# [TASK ITEM]
Set down all of the records below exactly, please, omitting the images.

%%

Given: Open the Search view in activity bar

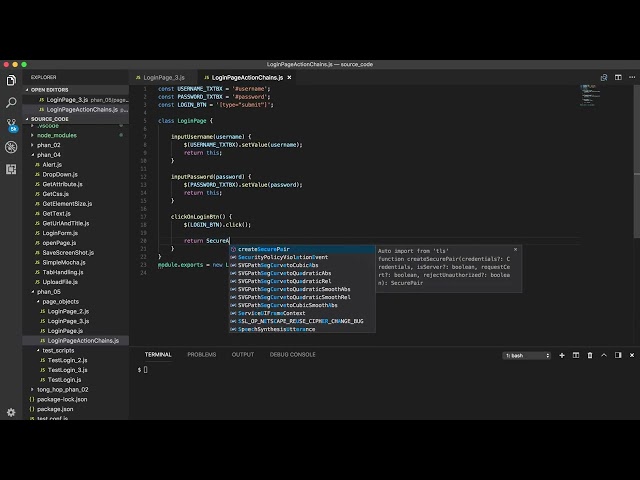Looking at the screenshot, I should [11, 102].
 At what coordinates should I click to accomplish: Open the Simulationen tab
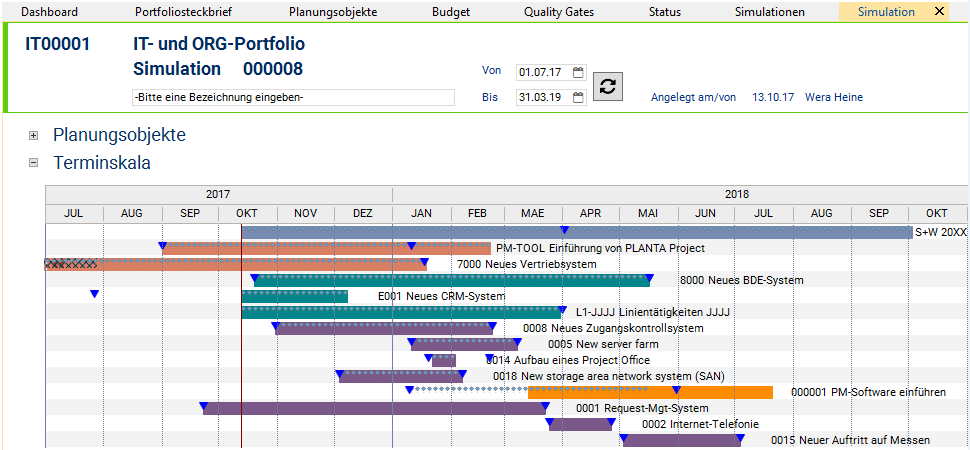click(770, 12)

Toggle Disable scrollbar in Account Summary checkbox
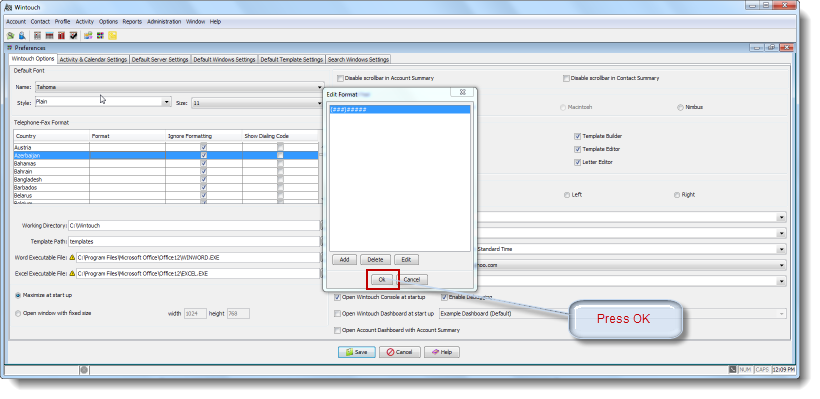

%%

# [ANSWER TO THIS TASK]
Given: Open the Search view in activity bar

Looking at the screenshot, I should [11, 102].
 At what coordinates should I click to accomplish: Open the Simulationen tab
click(770, 12)

Toggle Disable scrollbar in Account Summary checkbox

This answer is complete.